A refutable lockdown: Turkish people fed up

Once it became apparent that the Turkish government was concealing COVID-19 statistics and leaving small businesses out to dry, the magic of the executive decision-making system vanished. Turks usually abide by the rules, but in this most recent lockdown, it seems they are no longer willing to cooperate. People seem to be fed up with the obfuscation of statistics, the illusion of government support, and being asked to bear the burden of the pandemic alone.

At the beginning of the pandemic many expected that authoritarian regimes with centralized decision making powers would be better at handling coming crisis. The most frequently given example of this argument is China. This line of thinking hinged on the idea that, in order to beat the virus, hard measures like widespread lockdowns and masks mandates would be necessary; and what better way to implement this than via swift decision making of strongmen with little to no debate. By now the idea that heavy measures are the only solution to the public health aspect of the pandemic have been proven mostly or completely wrong, even by the World Health Organization. However, the factor which has had no regard for countries that decided to lockdown is the economy. In his latest work, The New Corridor, Daron Acemoğlu puts it very clearly: “Economies thrive under democracies, and they fail under authoritarian regimes.” This simple fact has become even more obvious during this time of global crisis and it has shaped these ‘Turkish-style’ lockdowns.
After several months of deliberation, Turkey began implementing lockdowns in May of last year. For months, ruling Justice and Development Party (AKP) officials claimed that Turkey had been very successful in curbing the effects of the virus. They credited the recently implemented executive presidential system. They said the new system was fast, and only a fast system could curb this disaster. This narrative worked only until it became apparent that Turkey had not been accurately reporting or disclosing its COVID-19 statistics. We saw Turkey’s daily new cases in November 2020 jump from around 6,000 to over 30,000 in a single day. Thus, the magic of the new executive decision-making system vanished and all that was left was the naked propaganda. Turkish authorities were pressured to come forward with the truth in order to maintain some semblance of credibility for the next tourist season.
Following this destructive revelation, and a very slow and uncertain vaccination process, the government decided to engage in more frequent and stricter lockdowns. Weekend and occasional holiday lockdowns have been in place for a couple of months now. At the end of April 2021, the government announced its strictest lockdown yet: 17 days.
Throughout this painful process, most businesses remained fully closed or were limited to online work. The most notable government shortcoming has been a lack of any substantive support for those struggling businesses. They have acted as if the businesses are somehow prepared for an indefinite shutdown during which they could sustain themselves. President Erdoğan stood in front of cameras a couple of times and heralded the government for handing out lump sums of around 70 dollars to those most affected businesses. It quickly became clear that beside families who lost their loved ones, the most affected part of Turkish society was its small businesses.
Additionally, a crucial component of lockdowns – preventing people from gathering – has been largely absent. Throughout the ongoing lockdown, people have continuously flowed into the streets. A park close to my home has been full of people taking walks and picnicking. Occasionally, a police car comes to tell people to go home, but hardly anyone listens. A police officer warned me the other day, as I was walking my dogs, that I was only supposed to take pets out within a 15-meter perimeter around our residences. I honestly answered that my dogs needed exercise, and there was not much I could do about it, and kept on walking. He carelessly responded while walking away that everybody was saying the same, and that nobody was listening.
Cafes are currently only allowed to provide takeout service. So, most people buy their beverages as then lounge right outside the cafes, sometimes standing sometimes sitting on the curb.
Turks are resilient, but they also have a strong statist mentality, so they usually abide by the rules. When the government told them to wear masks, they did. When the government tells them to get vaccinated, they do. When they were told to shut down their businesses, despite the consequences, they did. But when it came to the final lockdown, it seems they are no longer cooperating.

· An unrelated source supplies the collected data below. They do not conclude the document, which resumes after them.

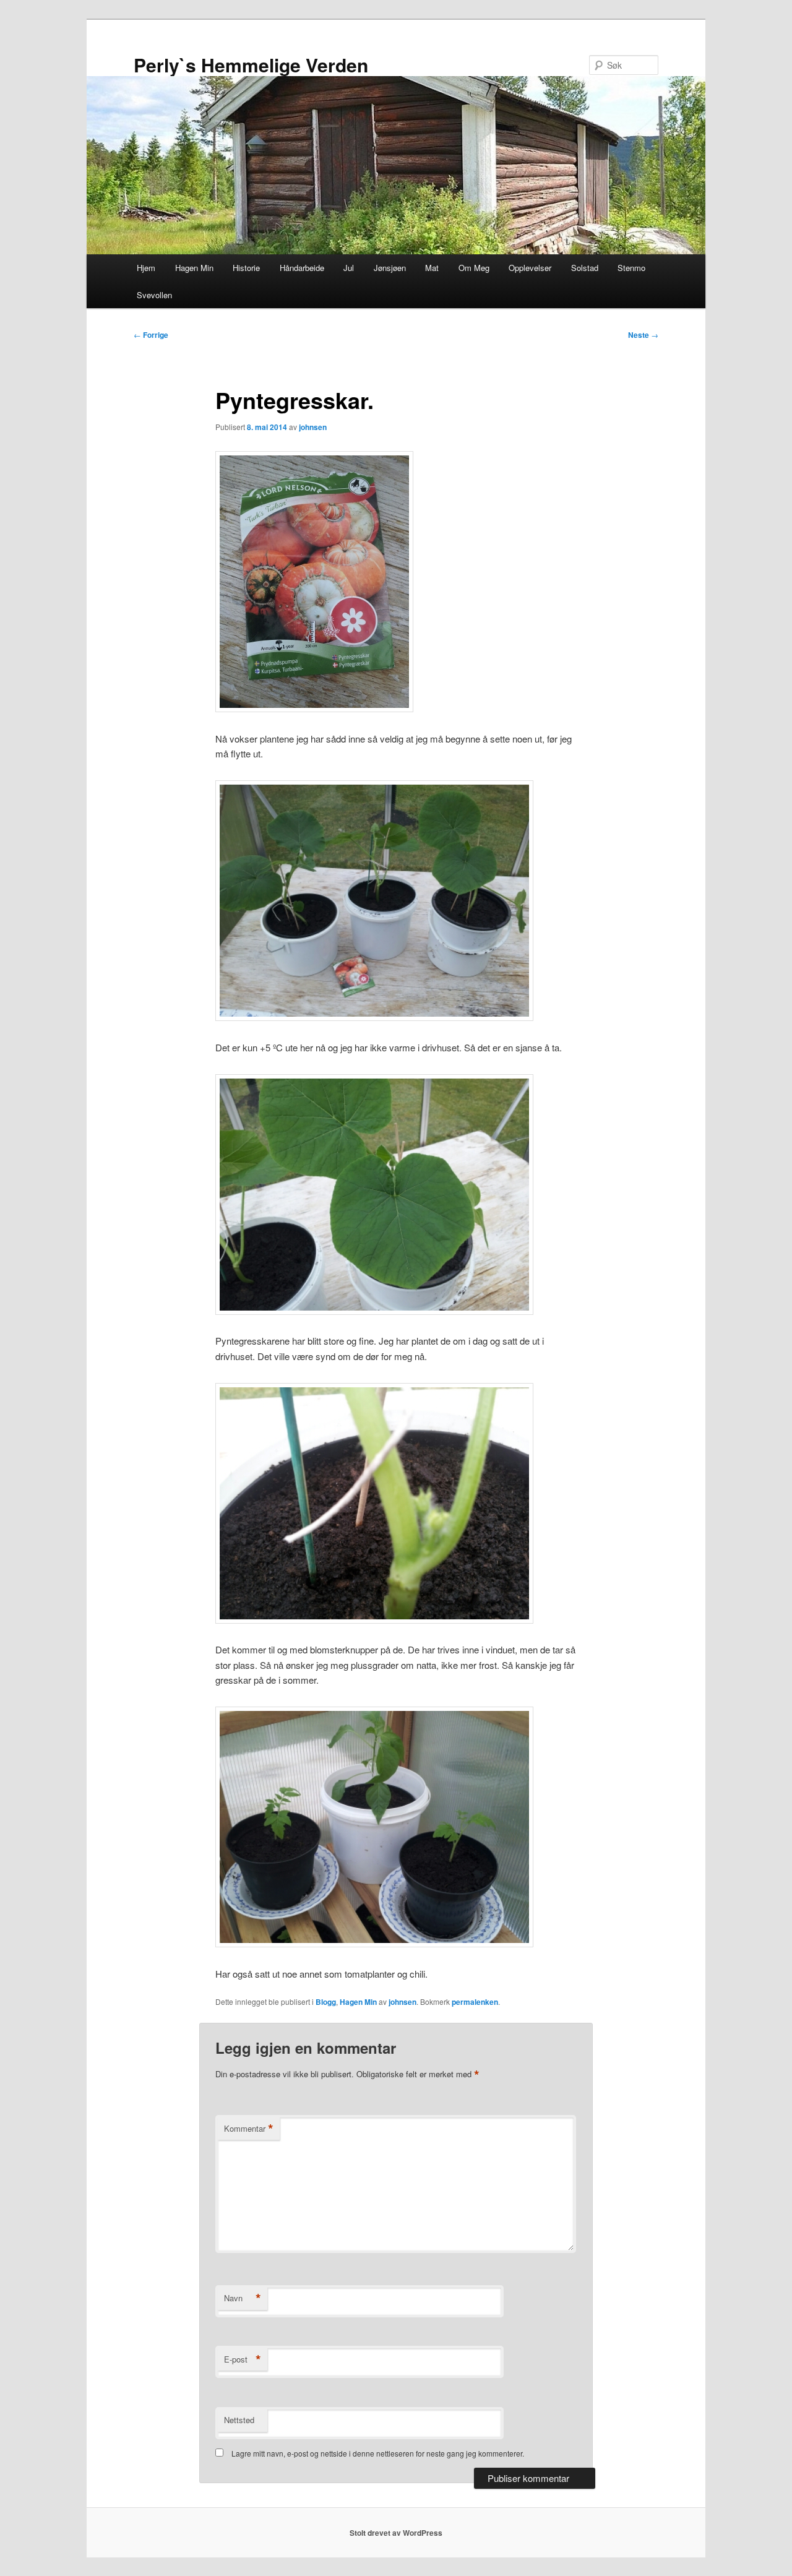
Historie (246, 268)
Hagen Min (194, 268)
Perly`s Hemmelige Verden (251, 64)
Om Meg (473, 268)
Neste (643, 334)
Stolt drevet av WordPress (396, 2532)
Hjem (146, 268)
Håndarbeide (302, 268)
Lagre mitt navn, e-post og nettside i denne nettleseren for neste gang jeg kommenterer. (377, 2453)
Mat (432, 268)
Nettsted (239, 2420)
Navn (242, 2298)
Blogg (326, 2001)
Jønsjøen (390, 268)
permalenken (475, 2001)
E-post (242, 2359)
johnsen (313, 427)
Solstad (584, 268)
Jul (348, 268)
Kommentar (248, 2129)
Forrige (151, 334)
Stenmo (631, 268)
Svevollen (154, 295)
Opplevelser (530, 268)
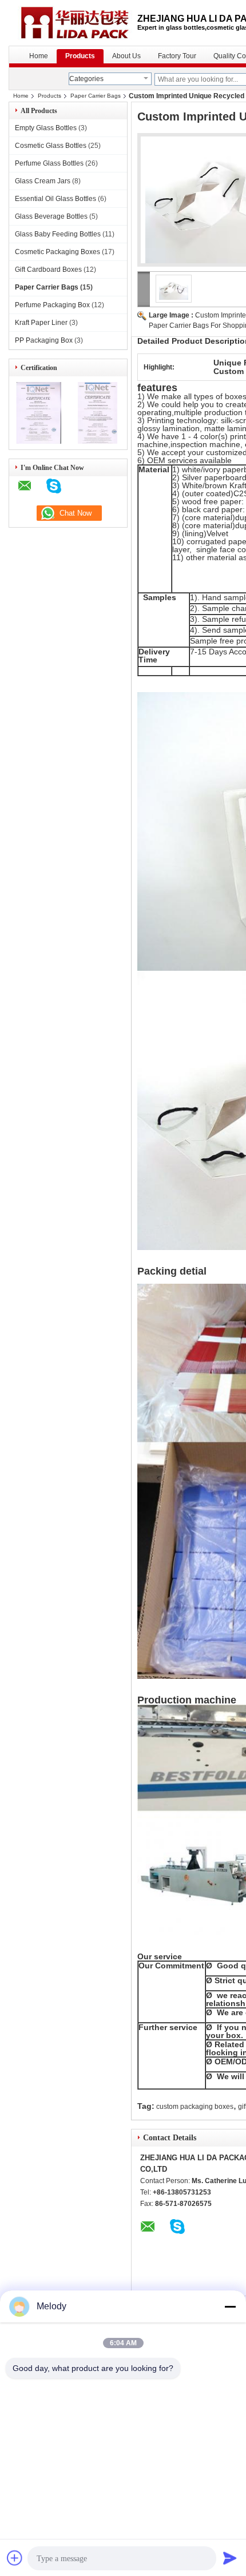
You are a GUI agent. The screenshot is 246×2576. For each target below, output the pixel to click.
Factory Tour (177, 56)
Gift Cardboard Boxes (48, 270)
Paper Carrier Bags (95, 96)
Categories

For the first time since the start of the pandemic, people seem to be fed up with the obfuscation of the statistics, the illusion of government support, and being asked to bear the burden of the pandemic alone. An astounding number of people have lost their businesses, their jobs, and their lives. Strict and frequent lockdowns would have made sense if the centralized decision-making mechanism had been effective when introducing restrictions and produced real support. It seems that Turkey has turned into a case study of how authoritarian regimes can show strength only when they have mountains of cash. In all other cases, it seems democracy would be system.